Given rise of the internet, font designers responded with "Web Fonts" which
are designs optimized for computer monitor displays rather than printer
output. So if the client wants a serif type face, on PC this would be
Georgia with a fair possibility that new Mac's have it also. So I suggest
"Font-Family: Georgia,Times,Serif;" which accommodates PC & New Mac, Old
Mac, and Linux.
> Any PC+MAC veteran here? Which font-family would work identically on both?
> --
>
> btw, a hit on the google said that it is possible that my server's
> storage/ display mechanism is causing this problem. Maybe, the server is
> not 100% unicode compatible at all places and they could be storing from
> ftp in some non-utf-8 encoding, but they might be fetching for display
> in utf-8 so the browsers are still getting utf-8 encoding to boast off
> but the data has got corrupted.
>
> Is that possible and is there any way around to it?
>
> --
>
> I am still irritated but finding a humor in the situation, that all four
> browsers are showing identical problems when everything should be
> working correctly, as if they all have planned together to mock at me.
>
Well, the bit You cite about the Google hit does sound possible.
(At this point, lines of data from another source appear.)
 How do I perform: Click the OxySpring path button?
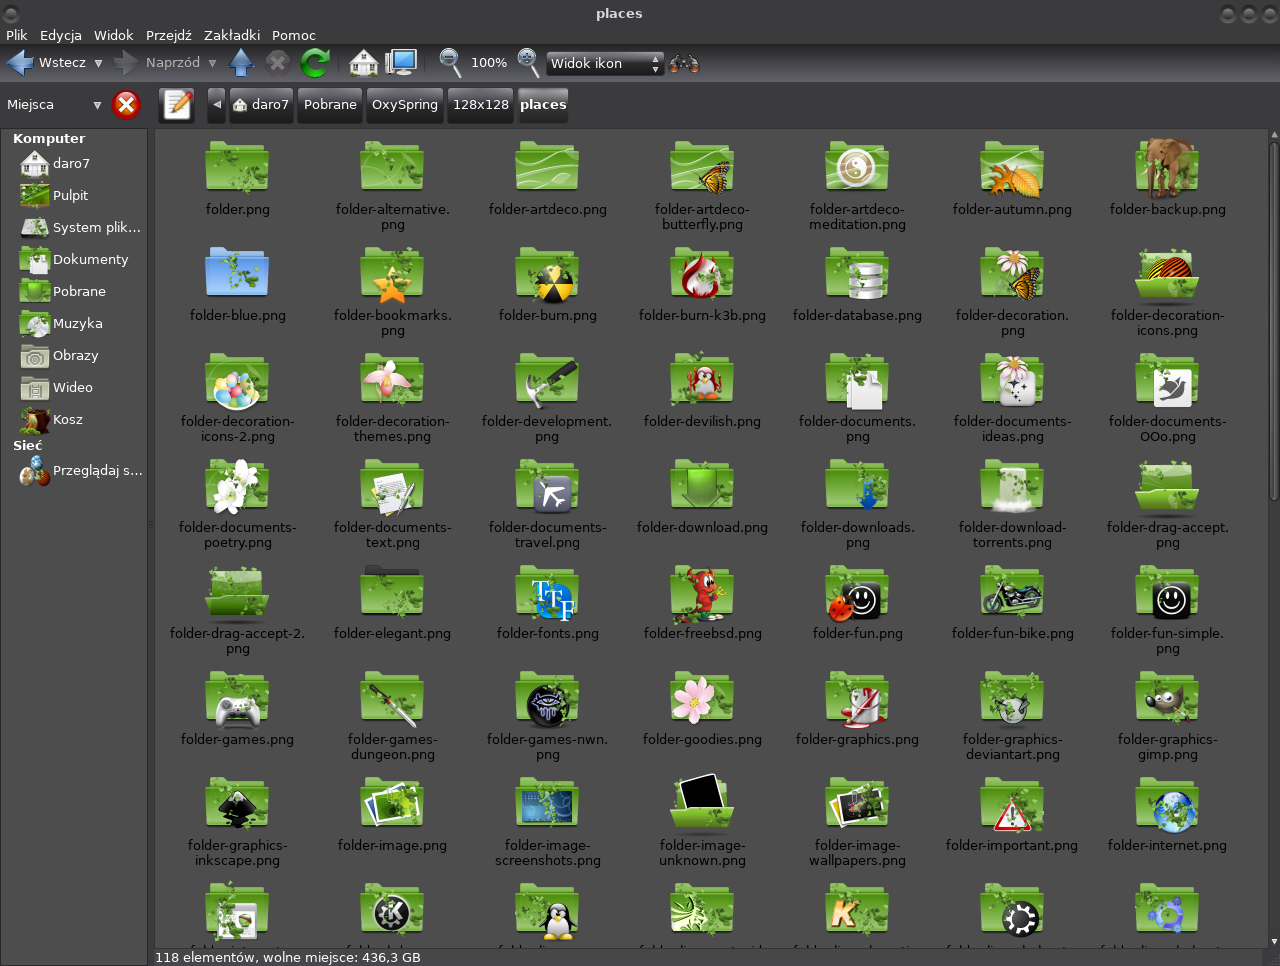(x=405, y=105)
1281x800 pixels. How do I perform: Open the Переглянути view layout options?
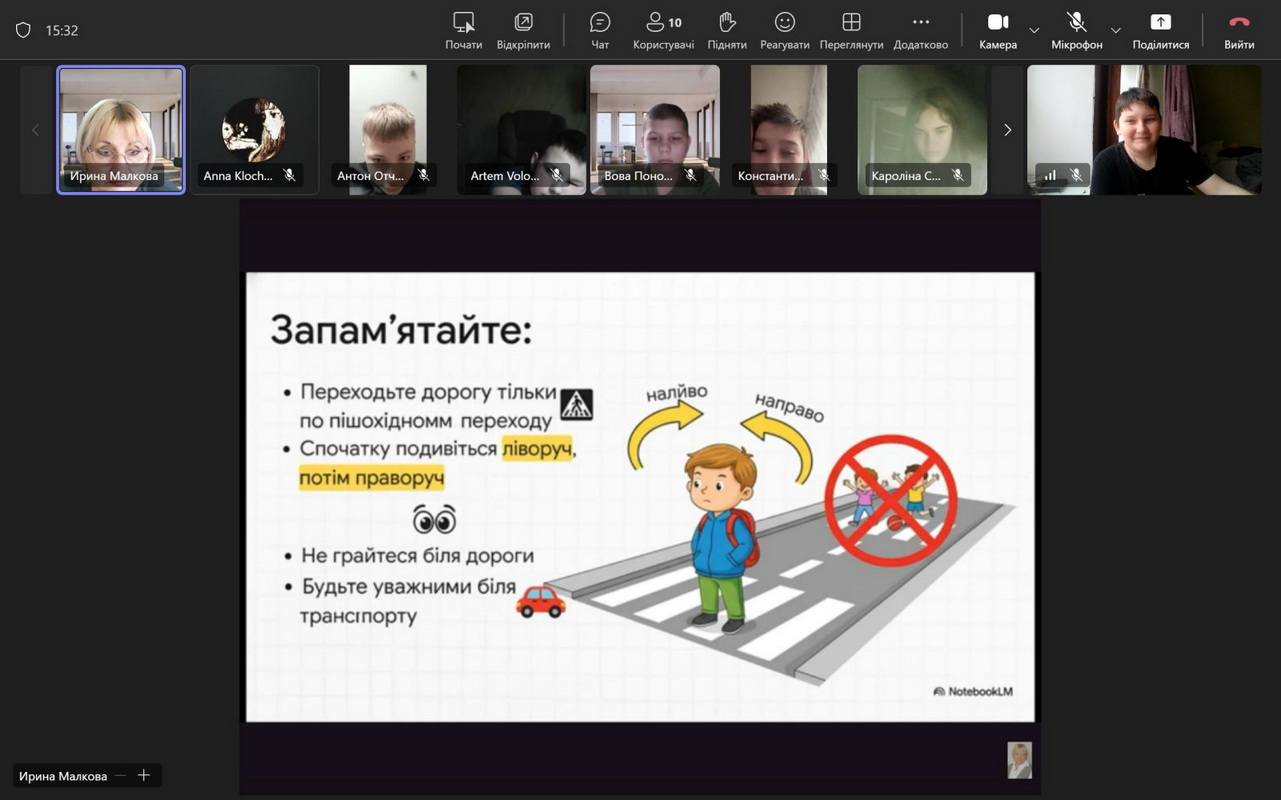coord(851,30)
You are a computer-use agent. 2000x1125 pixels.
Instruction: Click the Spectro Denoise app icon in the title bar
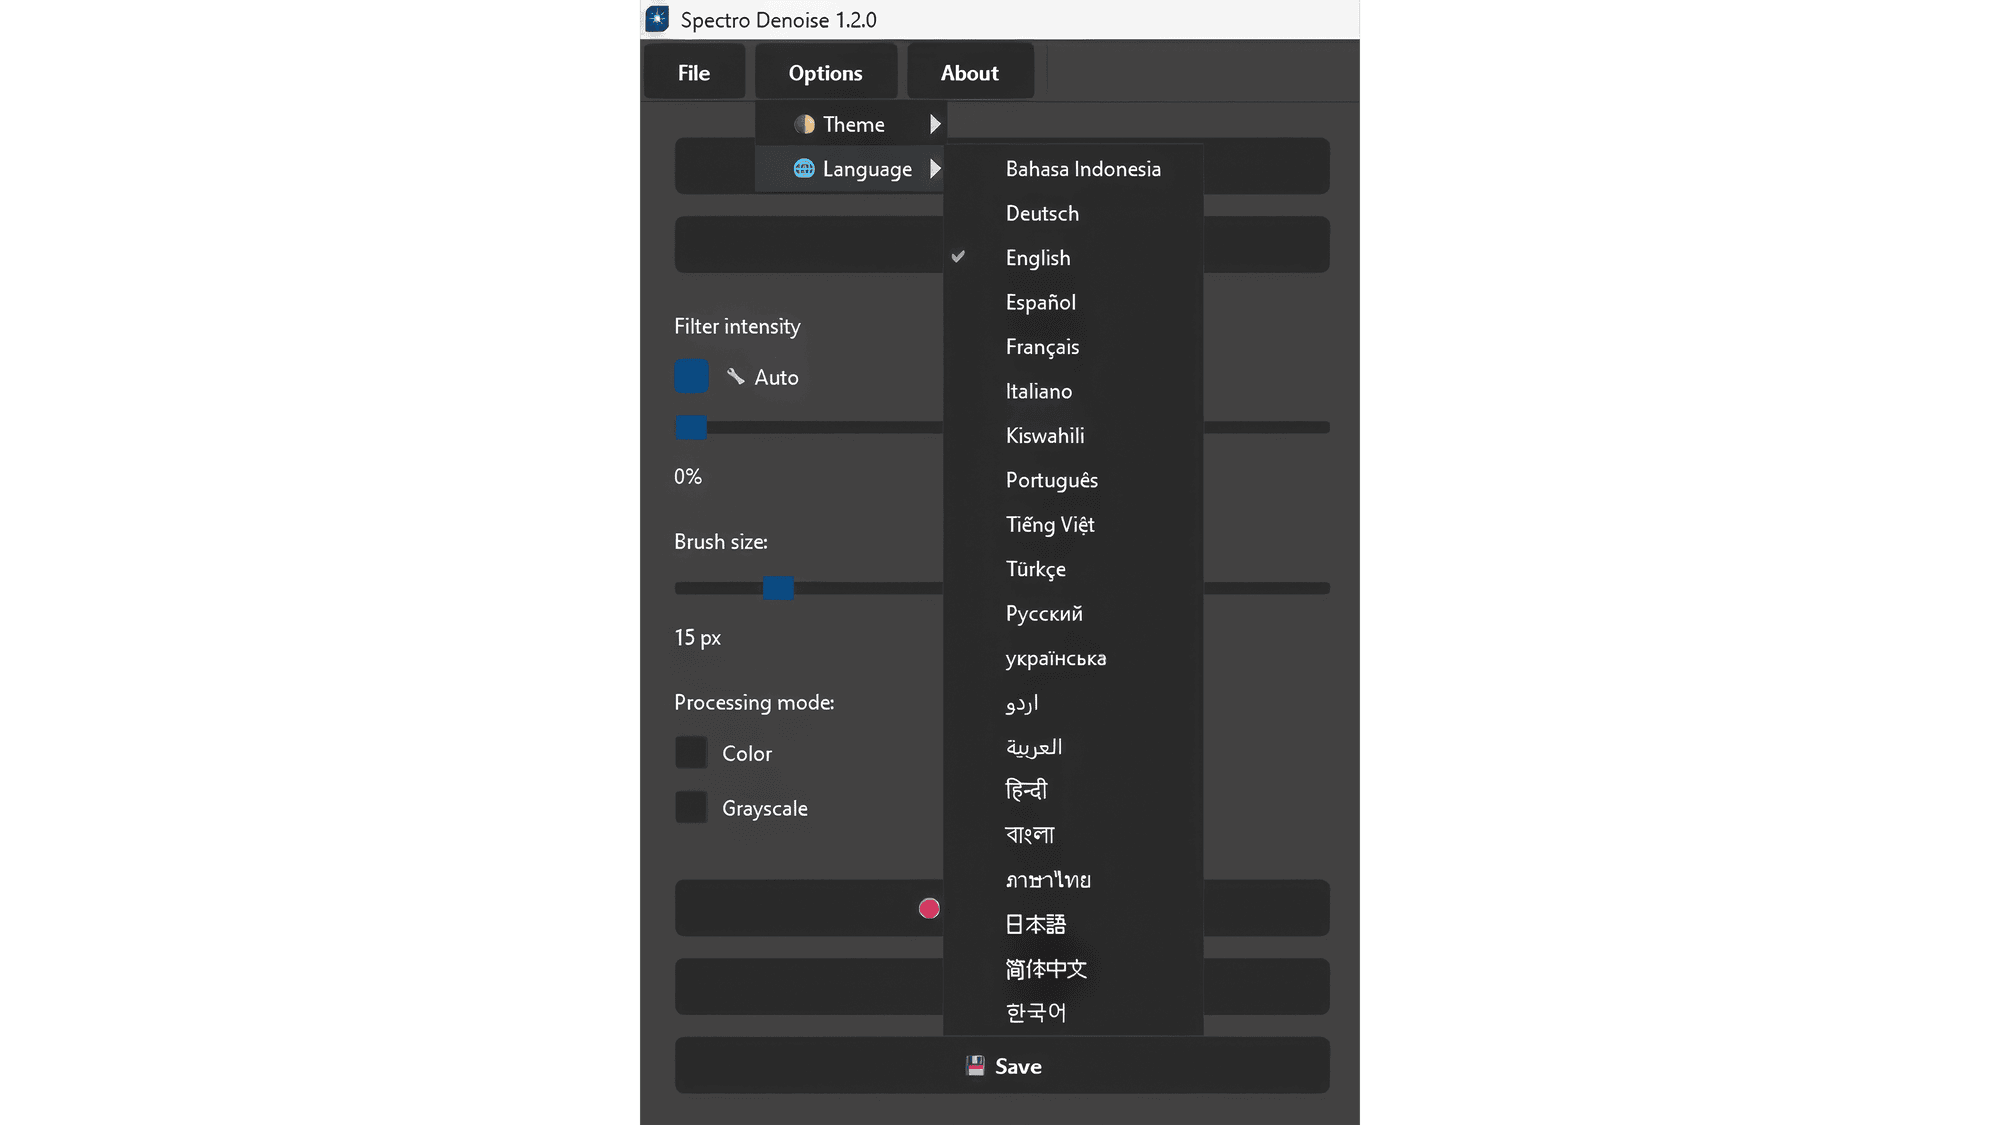(657, 19)
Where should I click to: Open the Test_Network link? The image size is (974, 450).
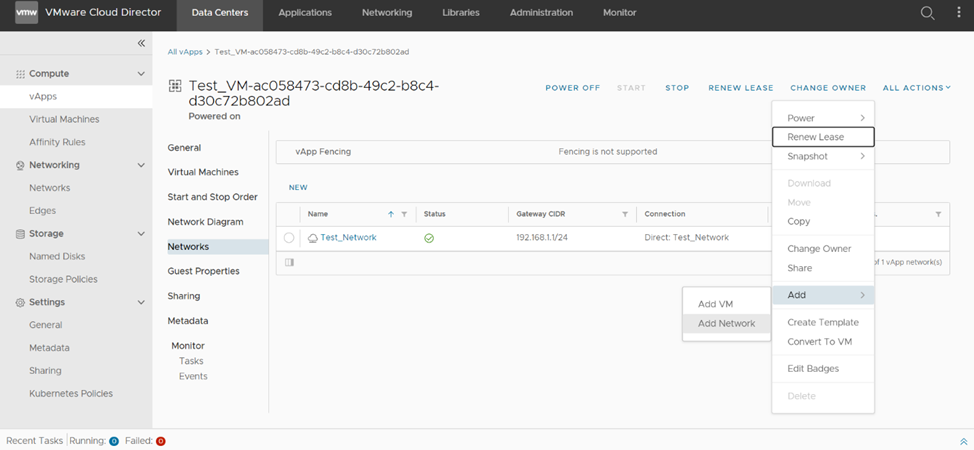click(x=348, y=238)
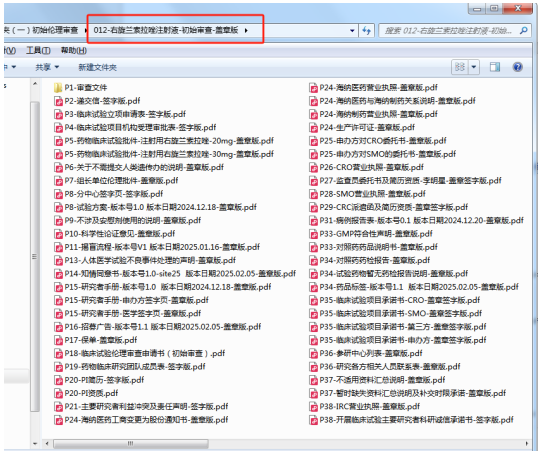Viewport: 542px width, 454px height.
Task: Open the 工具(T) menu
Action: pyautogui.click(x=38, y=51)
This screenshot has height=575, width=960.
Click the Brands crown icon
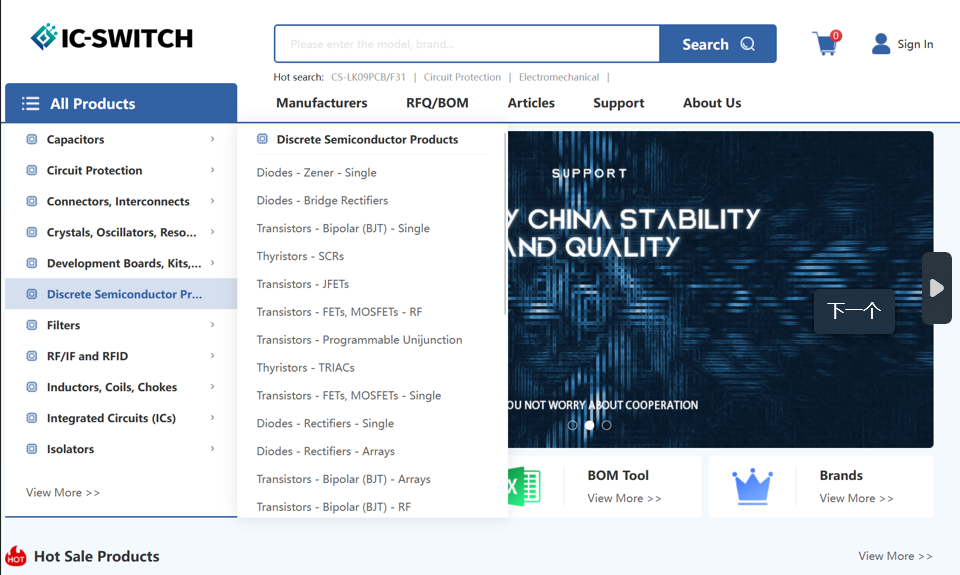pos(752,487)
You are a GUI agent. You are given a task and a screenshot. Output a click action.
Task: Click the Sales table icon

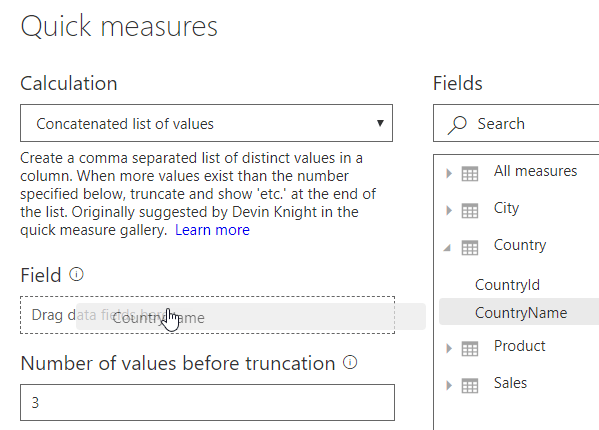click(470, 385)
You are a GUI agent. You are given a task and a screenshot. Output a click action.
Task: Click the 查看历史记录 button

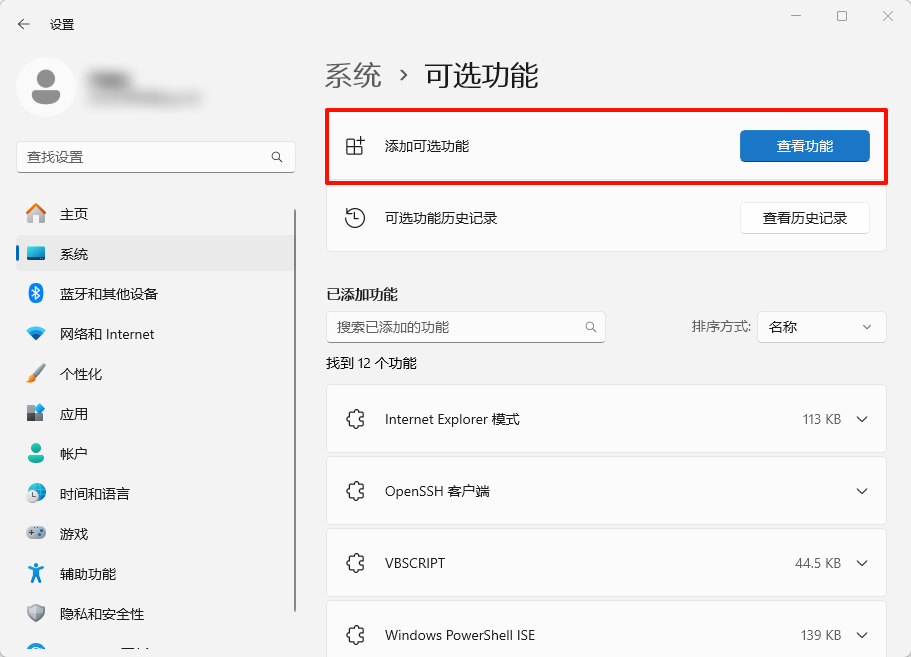(804, 218)
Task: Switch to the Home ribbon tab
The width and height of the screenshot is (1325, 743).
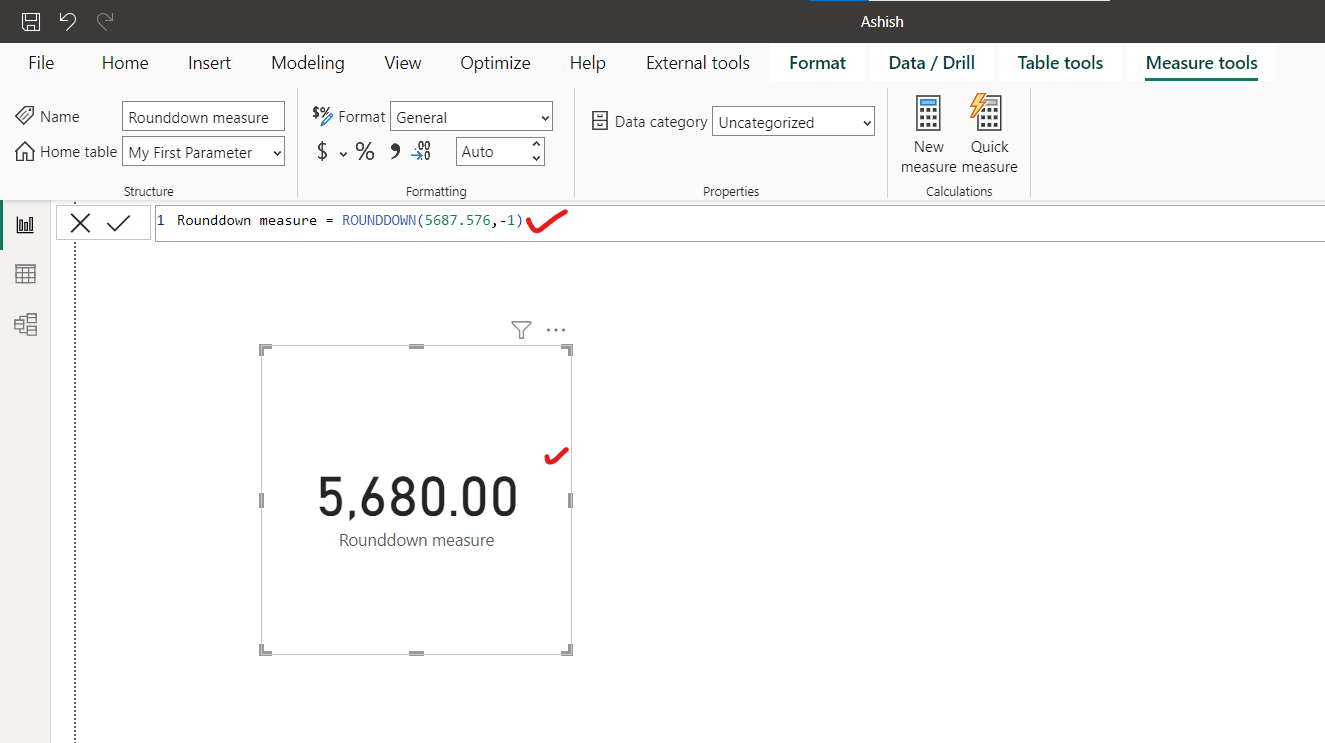Action: [124, 62]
> Any PC+MAC veteran here? Which font-family would work identically on
> both?
None, but you shouldn't expect pages to look identical in different
browsers. The page should work even if you don't use a font-family
rule.
> btw, a hit on the google said that it is possible that my server's
> storage/ display mechanism is causing this problem. Maybe, the server
> is not 100% unicode compatible at all places and they could be
> storing from ftp in some non-utf-8 encoding, but they might be
> fetching for display in utf-8 so the browsers are still getting utf-8
> encoding to boast off but the data has got corrupted.
>
> Is that possible and is there any way around to it?
Generally, the solution to that would be using ® instead of just
putting the unicode character directly in your source. Since "®"
is only 7-bit ASCII text stored on and sent from the server, there
should be no server-side corruption of it.
What started as a specific question, but without a URL, has moved to a
general discussion of hypothetical Unicode problems. Since you say the
problem occurs with all browsers, it seems it wasn't a Firefox
problem. I'd take it to alt.www.webmaster or alt.html if I were you,
but they'll also need a URL to make any progress.